Differential Erythrocyte Phosphatidylserine Exposure Is Associated with Variations in Clinical and Haemostatic Parameters: A Study Involving E-β and β Thalassemia Compared to Normal Population

Introduction:

Thalassemia is characterized by an ineffective erythropoiesis (IE). Increased exposure of phosphatidylserine (PS) on red blood cell (RBC) surface following membrane injury by free radical generation is an important pathway of IE triggering apoptotic signal, which is also associated with hypercoagulable state of thalassemia.

The current study aimed to assess PS exposure on RBC surface using annexin-V as a surrogate marker comparing thalassemic patients with healthy controls based on different clinical & laboratory parameters.

Methods:

The assay was based on flowcytometric detection using FITC-conjugated annexin-V antibody for PS exposure and PC-7 conjugated glycophorin A for RBC identification. The study cohort consisted of 60 Thalassemia patients including Beta (10, 17%) and E-Beta (50, 83%), attending Department of Haematology at NRS Medical College & Hospital, Kolkata, India between March 2020 to December 2021 and matched healthy controls (n= 30). Patients were broadly segregated based on age, sex, Thalassaemia type (Beta/E-Beta), transfusion dependent (TDT) / Non-transfusion dependent (NTDT) and splenectomy status.
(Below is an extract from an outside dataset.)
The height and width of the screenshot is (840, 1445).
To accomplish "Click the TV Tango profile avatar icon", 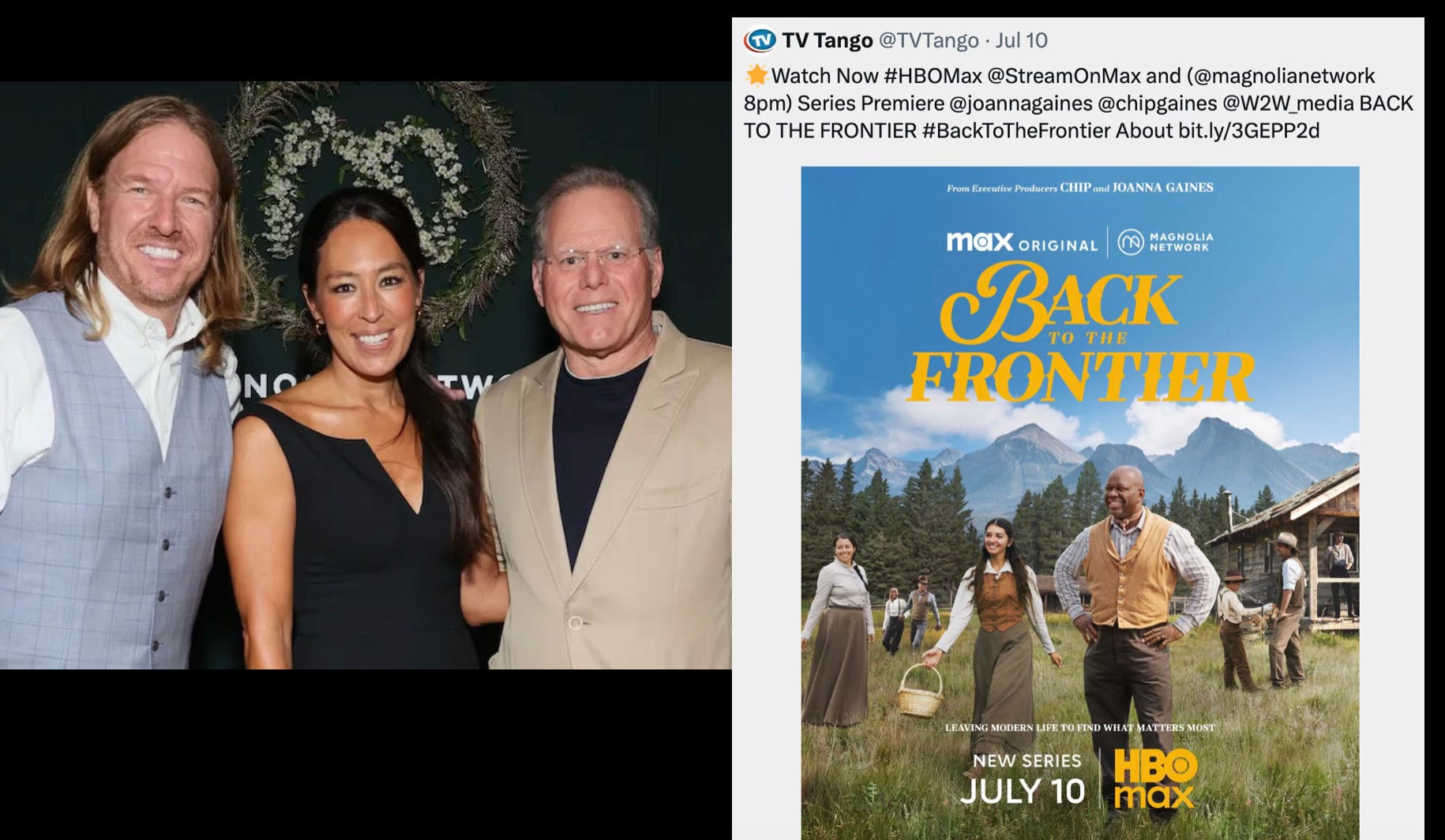I will click(x=760, y=40).
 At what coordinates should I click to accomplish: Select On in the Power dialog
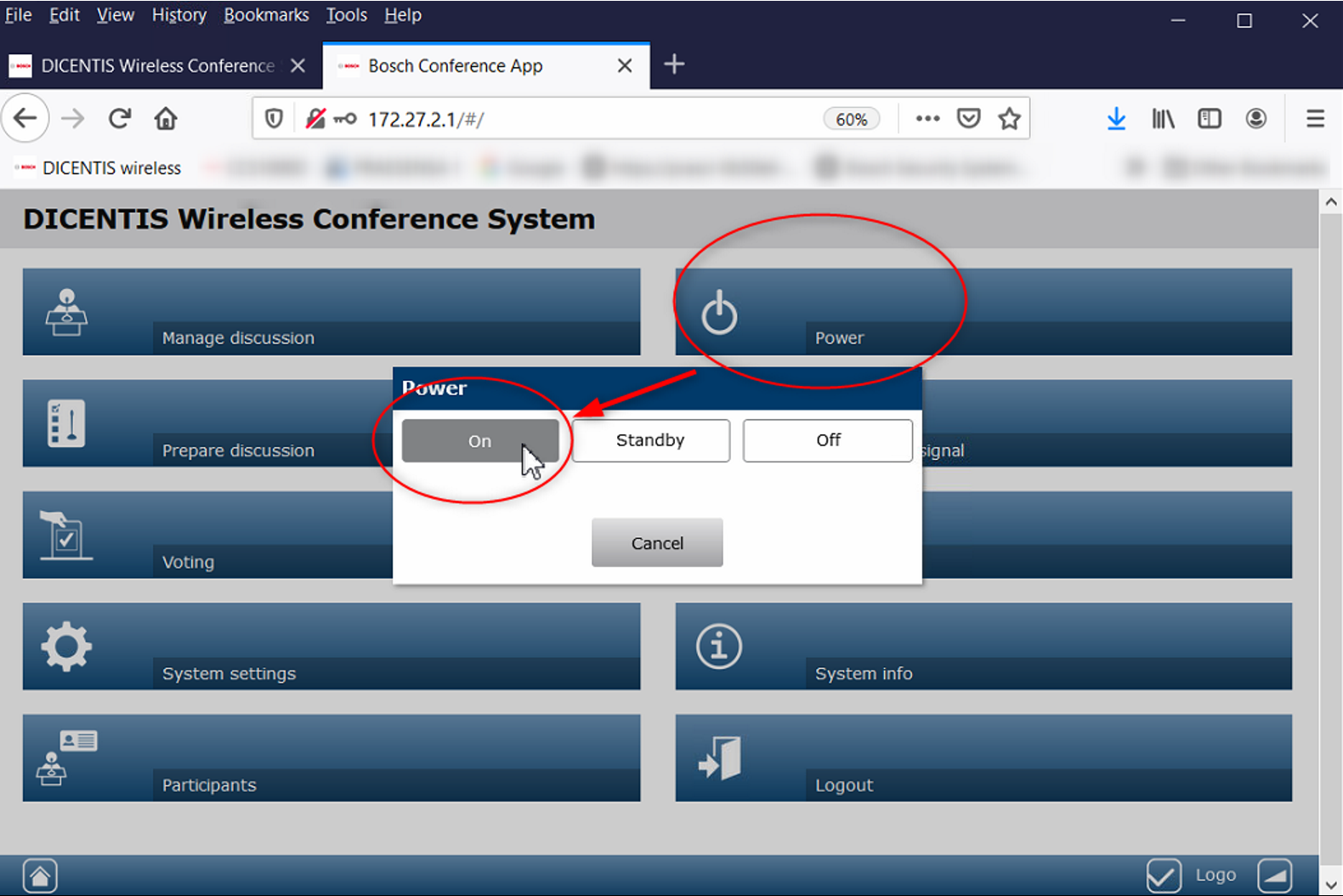[x=479, y=440]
Enrolled patient and control population were assessed for PS exposure using flow cytometer from Navios EX, Beckman Coulter and its correlation with clinical parameters like transfusion dependence, thrombotic episodes, splenectomy status; as well as laboratory parameters including hemoglobin (Hb) level, prothrombin time (PT), activated partial thromboplastin time (aPTT), fibrinogen, serum ferritin level. These were assessed using a battery of statistical tools. Independent t test and Mann-Whitney U test were done for two groups and ANOVA for more than two groups. Qualitative variables were correlated using Chi-Square test. Multivariate linear regression was used to analyze the correlation between multiple variables. P-value <0.05 was considered as statistically significant.

Result:

The median annexin expression was significantly high (P<0.001) in thalassemia patients with Beta (18.15%) and E-Beta (9.2%), compared to control (0.4%) although the difference was not significant between Beta and E-Beta. Similarly, a significant difference (P<0.001) in annexin-V expression was observed in TDT (18%) compared to NTDT (5.4%) as well as in splenectomised (23%; IQR 19.3-28) and non-splenectomised (8.1%; IQR 4.2-18.3) groups (P=0.002). The TDT patients showed a significant risk of iron overload characterized as serum ferritin >1000 ng/ml (37/38, 97.4%) as compared to NTDT (3/22, 13.7%), and also associated with significantly increased annexin expression (18% vs 5.4%, P<0.001). Comparable observations were obtained for pooled thalassemic population with significantly low Hb, prolonged PT and aPTT (Hb: 7.2 ± 1.3 gm/dl, PT: 17.4 ± 4.4 sec, aPTT: 45.6 ± 24.9 sec) compared to healthy control (Hb: 12.6 ± 0.7 gm/dl, PT: 12.6 ± 0.8 sec, aPTT: 26.6 ± 1.9 sec). Similar variations were also significant between TDT & NTDT. The former observation was in concordance to annexin expression as well showing significantly high (P<0.001) annexin-V expression in individuals with low hemoglobin ≤7 gm/dl, prolonged PT and aPTT. Significant annexin expression was not observed with fibrinogen level and no obvious clinical manifestations of hypercoagulability in any patients were detected.

Conclusion:

Therefore, it can be said that RBC PS exposure was significantly high in Thalassaemia patients and it is associated with degree of anemia, transfusion dependence, iron overload, prolonged PT / aPTT and splenectomy status. There is no significant difference in PS expression between E-Beta and Beta population. But contrary to the available literature annexin expression was more in TDT compared to NTDT patients in our study. This discrepancy might be due to suboptimal transfusions in TDT patients leading to inadequate suppression of ineffective erythropoiesis and incomplete replacement of damaged RBCs by healthy erythrocytes. Studies involving larger population are needed to validate this observation.

No relevant conflicts of interest to declare.